Saturday, December 26, 2015

Why Atheism is not "Rational"

Atheists make sense to me, but I can’t take them seriously. Their motives vary, but typically fall into the camps of righteous indignation or misapplied nihilism. Then there are those who just don’t care (though if your push them, they turn out to be mostly agnostic).

Atheism, at its simplest, is the positive claim that there is no God. As a philosophy student, my question is instantly “how do you know that?” I ask this because the claim is not “there is no particularly good reason to believe in God.” No, it is stated as the truth distilled from the lips of reason herself that there is no God.

Yeah, No.

My beef with this is a common blunder of attaching the word “reason” to claims that “make sense.” Spock, nor scientist, nor atheist may call their modus operandi “reasonable.” To say that a claim is backed by reason is usually, (I would say always, but in this I am agnostic), a total cop out designed to make belittling one’s opponents seem like the moral high ground: “I alone of all people (together with those who think like me) see the manifest truth (which is obvious) and anyone who does not agree is a blind idiot. So there.”

Define reason. No, don’t give me your evidence; I want to see your method and criteria. What are they? Oh, subjectively defined non-empirical criteria loaded with oodles of value assumptions (which incidentally can never be derived from “matters of fact”). Uh huh. So you are saying that you have decided that God does not exist and have then gone looking for sufficient corroborating evidence to make you feel like you believe because of the overwhelming, evident, manifest truth after the fact? Got it. You are still arguing?

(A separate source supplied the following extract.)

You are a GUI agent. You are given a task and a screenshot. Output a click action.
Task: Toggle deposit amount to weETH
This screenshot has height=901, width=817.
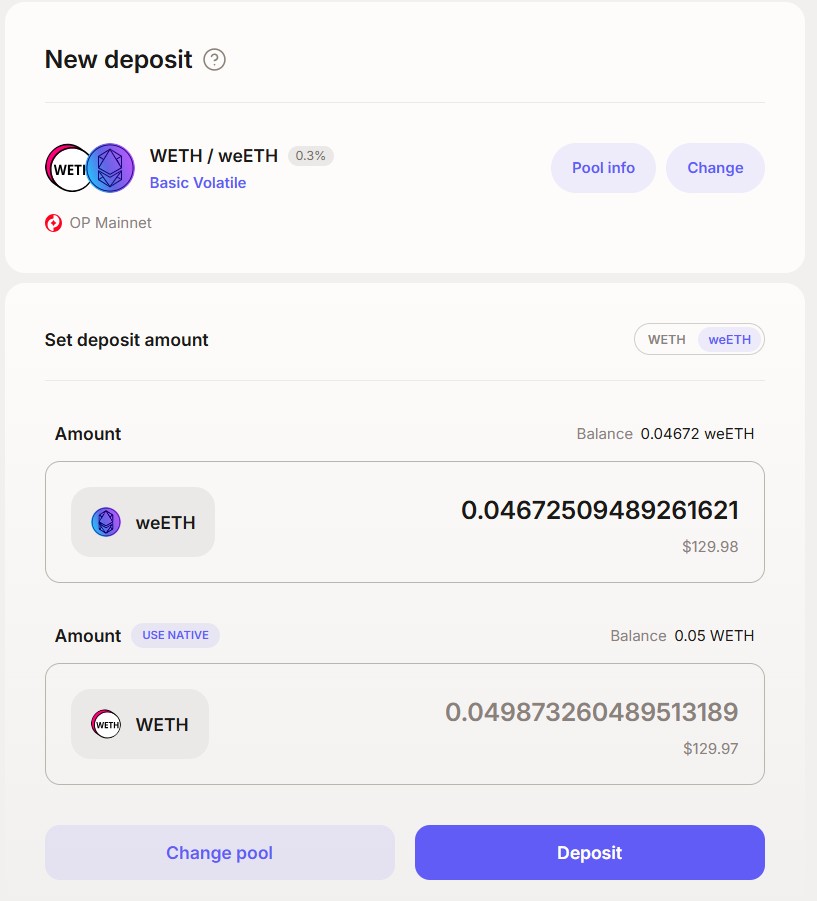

So you have convinced yourself well. Now here come the prepared attacks on faith generally as immoral (see the above problems with establishing moral criteria from “matters of fact”), and attacks on my religious tradition (inferred hastily and a bit too generally) as irrational or inconsistent.


I understand that there are a host of reasons for disbelieving in God. I understand this with the heart as well as the head. What I have a problem with is claiming to hold reason as the enemy of faith, particularly when the “reason” implied is empirical. No decision or assertion of value of any kind is consistent with empirical reason outside of pure subjective preference as the ultimate arbiter.